Again the image of Miss Dalton, so fine, so noble, so womanly, fills and bounds the Future. The lingering tears of grief drop away from your eye, as the lingering loves of boyhood drop from your scalding passion, or drip into clouds of vapor.
You listen to the calm, thoughtful advice of the father, with a deep consciousness of something stronger than his counsels seething in your bosom. The words of caution, of instruction, of guidance, fall upon your heated imagination like the night-dews upon the crater of an Ætna. They are beneficent and healthful for the straggling herbage upon the surface of the mountain, but they do not reach or temper the inner fires that are rolling their billows of flame beneath!
You drop hints from time to time, to those with whom you are most familiar, of some prospective change of condition. There is a new and cheerful interest in the building-plans of your neighbors,—a new and cheerful study of the principles of domestic architecture,—in which very elegant boudoirs, adorned with harps, hold prominent place; and libraries with gilt-bound books, very rich in lyrical and dramatic poetry; fine views from bay-windows; graceful pots of flowers; sleek-looking Italian greyhounds; cheerful sunlight; musical goldfinches chattering on the wall; superb pictures of princesses in peasant dresses; soft Axminster carpets; easy-acting bell-pulls; gigantic candelabrums; porcelain vases of classic shape; neat waiters in white aprons; luxurious lounges; and, to crown them all with the very height of your pride,—the elegant Laura, the mistress, and the guardian of your soul, moving amid the scene like a new Duchess of Vallière!
You catch chance sights here and there of the blue-eyed Madge: you see her in her mother's household, the earnest and devoted daughter,—gliding gracefully about her mother's cottage, the very type of gentleness and of duty. Yet withal there are sparks of spirit in her that pique your pride, lofty as it is. You offer flowers, which she accepts with a kind smile, not of coquetry, but of simplest thankfulness. She is not the girl to gratify your vanity with any half-show of tenderness. And if there lived ever in her heart an old girlish liking for the schoolboy Clarence, it is all gone before the romantic lover of the elegant Laura; or at most it lies in some obscure corner of her soul, never to be brought to light.
You enter upon the new pursuits, which your father has advised, with a lofty consciousness, not only of the strength of your mind, but of your heart.
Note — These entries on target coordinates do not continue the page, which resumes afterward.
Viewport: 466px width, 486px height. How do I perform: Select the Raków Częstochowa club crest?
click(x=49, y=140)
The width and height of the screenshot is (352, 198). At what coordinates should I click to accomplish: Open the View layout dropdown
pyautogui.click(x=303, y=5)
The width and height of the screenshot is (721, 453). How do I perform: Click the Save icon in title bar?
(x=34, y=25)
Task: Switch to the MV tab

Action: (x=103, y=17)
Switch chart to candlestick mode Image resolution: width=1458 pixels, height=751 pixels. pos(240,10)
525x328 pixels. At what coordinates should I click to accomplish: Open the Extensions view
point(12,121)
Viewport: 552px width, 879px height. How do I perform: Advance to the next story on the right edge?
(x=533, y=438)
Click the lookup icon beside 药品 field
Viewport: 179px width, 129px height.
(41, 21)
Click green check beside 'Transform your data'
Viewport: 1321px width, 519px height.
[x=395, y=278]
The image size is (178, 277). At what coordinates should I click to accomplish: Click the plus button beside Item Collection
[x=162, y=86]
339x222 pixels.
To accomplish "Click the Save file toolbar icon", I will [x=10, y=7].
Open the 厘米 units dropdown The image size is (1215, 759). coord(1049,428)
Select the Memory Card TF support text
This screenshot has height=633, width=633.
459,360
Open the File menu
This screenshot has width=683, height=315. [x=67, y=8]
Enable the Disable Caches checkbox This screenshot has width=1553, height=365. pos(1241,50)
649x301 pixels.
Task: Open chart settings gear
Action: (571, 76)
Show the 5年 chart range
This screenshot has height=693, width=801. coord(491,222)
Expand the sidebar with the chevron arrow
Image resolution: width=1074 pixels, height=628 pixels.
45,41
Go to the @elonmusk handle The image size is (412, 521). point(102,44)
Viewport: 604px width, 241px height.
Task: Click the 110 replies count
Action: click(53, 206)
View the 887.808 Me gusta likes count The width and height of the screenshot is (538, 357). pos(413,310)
You relieve your opening professional study with long letters to Miss Dalton, full of Shakspearean compliments, and touched off with very dainty elaboration. And you receive pleasant, gossiping notes in answer,—full of quotations, but meaning very little.
Youth is in a grand flush, like the hot days of ending summer; and pleasant dreams thrall your spirit, like the smoky atmosphere that bathes the landscape of an August day. Hope rides high in the heavens, as when the summer sun mounts nearest to the zenith. Youth feels the fulness of maturity before the second season of life is ended; yet is it a vain maturity, and all the glow is deceitful. Those fruits that ripen in summer do not last. They are sweet; they are glowing with gold; but they melt with a luscious sweetness upon the lip. They do not give that strength and nutriment which will bear a man bravely through the coming chills of winter.